How, then, can we grasp such complicated and intertwined web of relationships, from local level to global level? How can we analyse them, solve them and stop crises to occur again? This question is the starting point of “Relational Studies on Global Crises”. Can’t we establish an innovative area of academism to gather all the human wisdom and knowledge in order to solve these vital and crucial problems that our dear planet faces? This is the purpose of “Relational Studies on Global Crises”, which pursues freedom, democracy, and security from diverse aspects, as subtheme 9 deals with.

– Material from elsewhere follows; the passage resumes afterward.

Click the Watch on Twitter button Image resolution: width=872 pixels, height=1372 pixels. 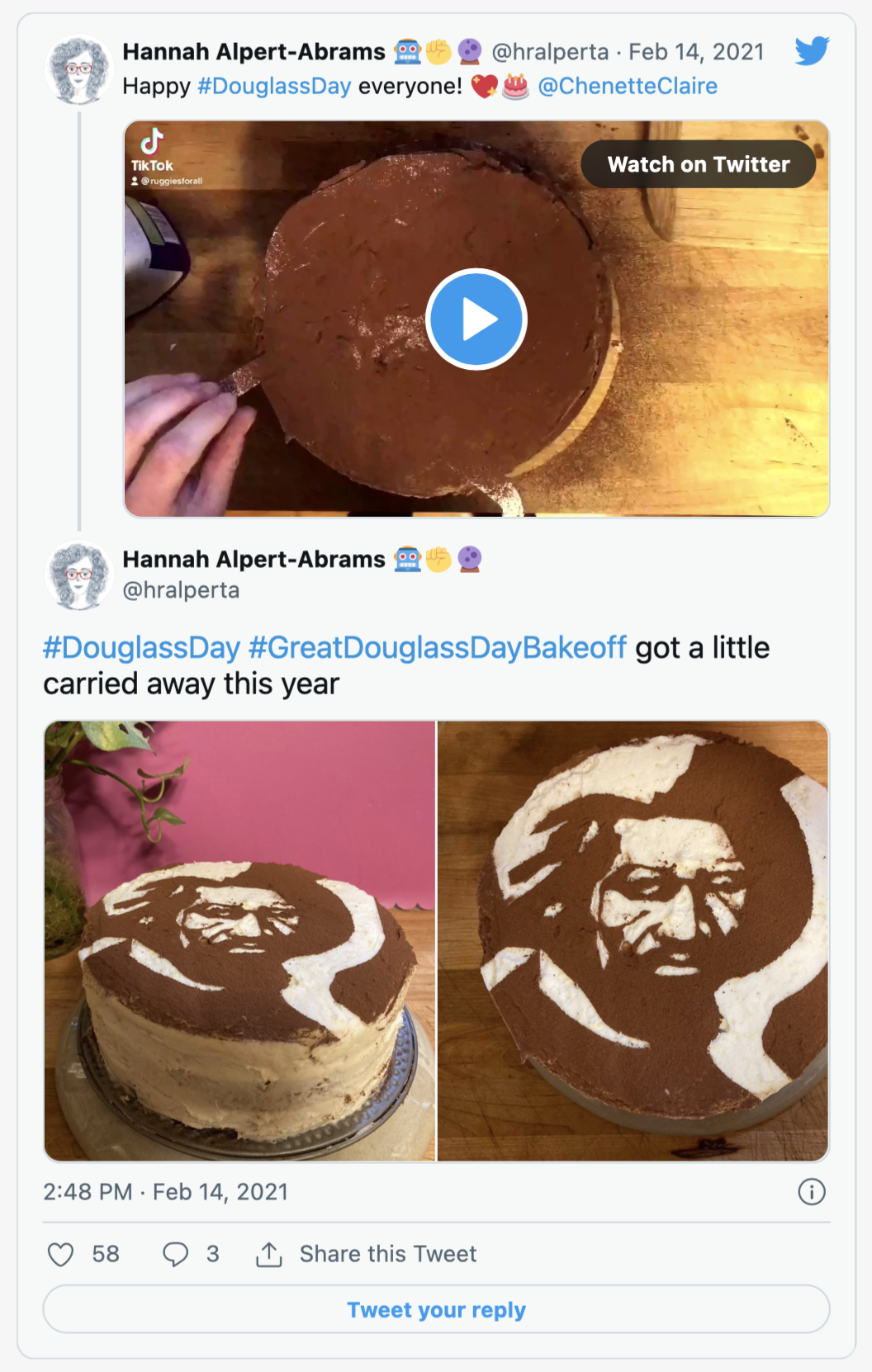698,163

In this session, session organizer proposes a new perspective named “Relational Studies on Global Crises” to understand the current global crises which we believe will contribute to the WSSF’s challenge “to create a platform for interdisciplinary and transdisciplinary research to contribute to transformations to the sustainable world”. Session organizer invites three prominent scholars who study various conflicting areas based on various academic methodologies, but who share the necessity of introducing the new way forward to effective social and political change. These panelists are:
Wendy Bracewell, Professor of South-East European History, from UCL School of Slavonic and East European Studies (SSEES). Title of her presentation is “Eastern Europe without Borders”.
Filip Reyntjens, Emeritus Professor of Law and Politics, from Institute of Development Policy and Management (IOB), University of Antwerp. Title of his presentation is "A multi-causal approach to protracted conflict: The case of the African great lakes region".

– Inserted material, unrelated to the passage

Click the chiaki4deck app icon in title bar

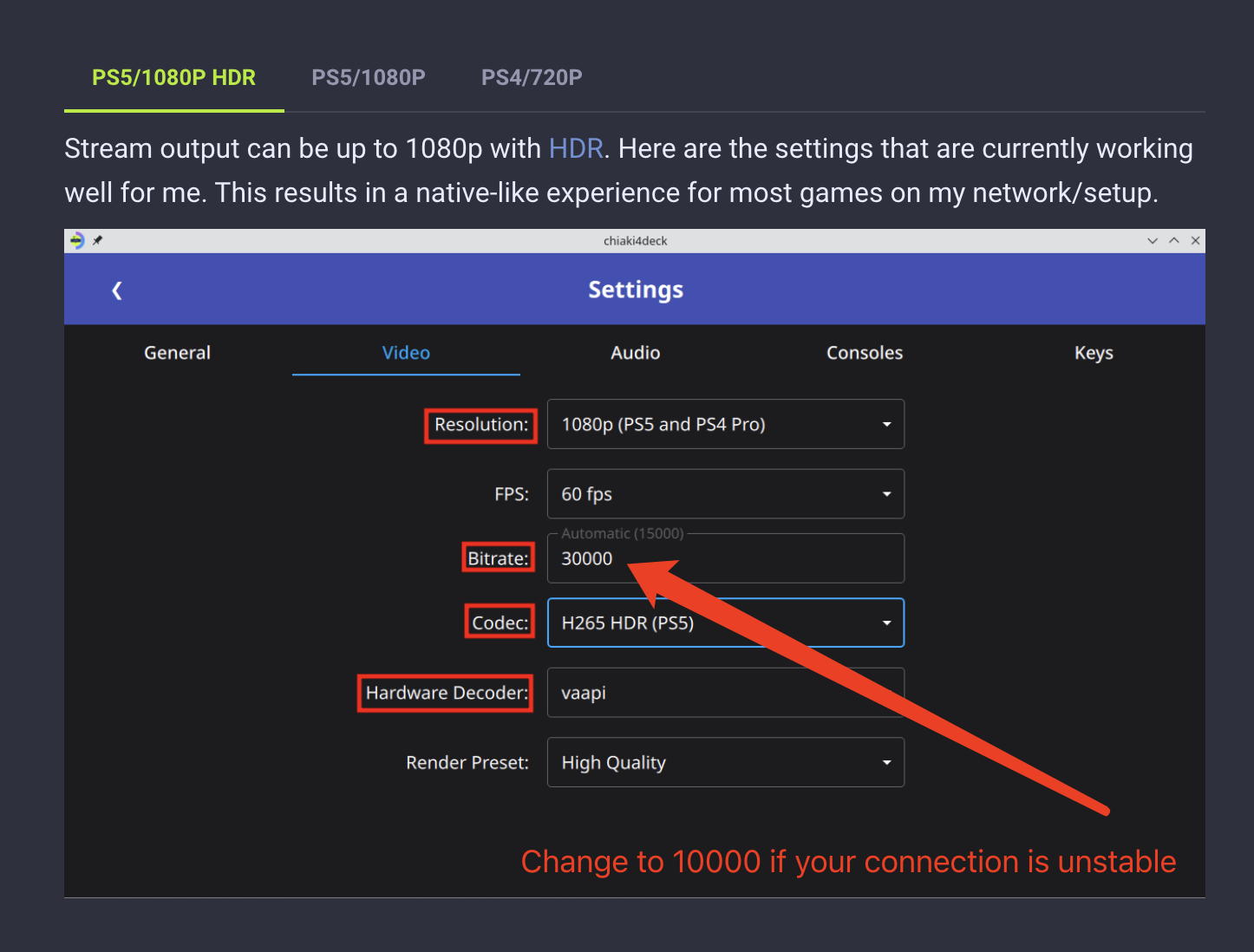(x=77, y=241)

Zahra Ali, Assistant Professor, Department of Sociology and Anthropology, Rutgers- Newark College of Arts and Sciences. Title of her presentation is "Gender, Sectarianism and Citizenship in post-2003 Iraq".
Adding to the above three, the session organizer, Keiko SAKAI, a professor and dean of the Center for Relational Studies on Global Crises, Chiba University gives her presentation on “Analysing the conflicts in the Middle East from the viewpoint of Relational Studies on Global Crises”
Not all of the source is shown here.